Die Kurzbeschreibung auf dem Buchrücken hat mich zum Schmunzeln gebracht, denn wir haben selbst zwei Kater, und ich habe schon manchmal scherzhaft zu meinem holden Gatten gesagt, dass er die Katzen öfter streichelt als mich...
Zum Schmunzeln war's dann aber eher doch nicht. Irgendwie durchzieht die ganze Geschichte eine gewisse Schwermütigkeit, und ich habe mich von Anfang an gefragt, weshalb Alain überhaupt geheiratet hat, so wie er ganz offensichtlich über seine Frau denkt.
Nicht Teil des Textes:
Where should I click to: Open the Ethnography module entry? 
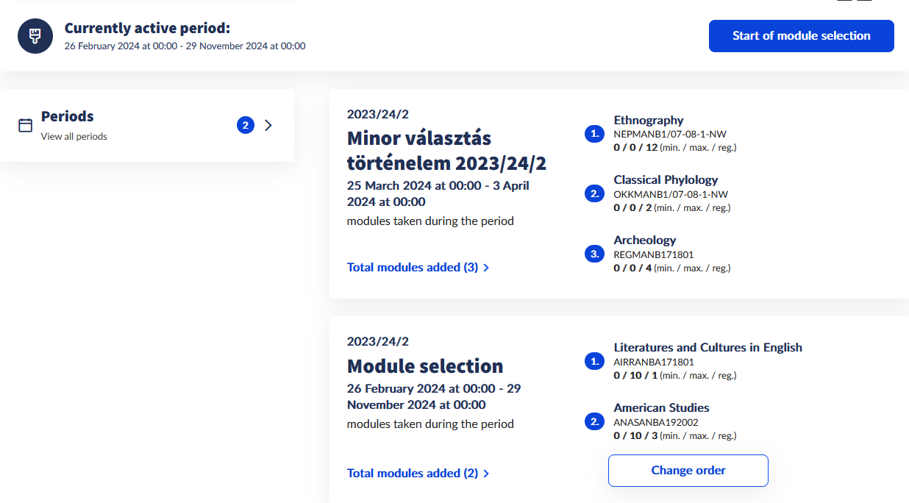649,121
Dabei entsteht für mich nicht der Eindruck, dass seine Meinung über die "fremde Frau", die in seinen Augen quasi in sein Leben eindringt, primär mit deren Verhältnis zu Alains Katze Saha zusammenhängt.
Das Verhalten, die Laute und Bewegungen der Katze sind jedenfalls gut beschrieben (wie ich an unseren zwei Katern vergleichend beobachten konnte ;o)), und das Ende der Geschichte fand ich dann auch befriedigend...
Insgesamt kein Buch, das man gelesen haben muß, aber ganz okay für zwischendurch.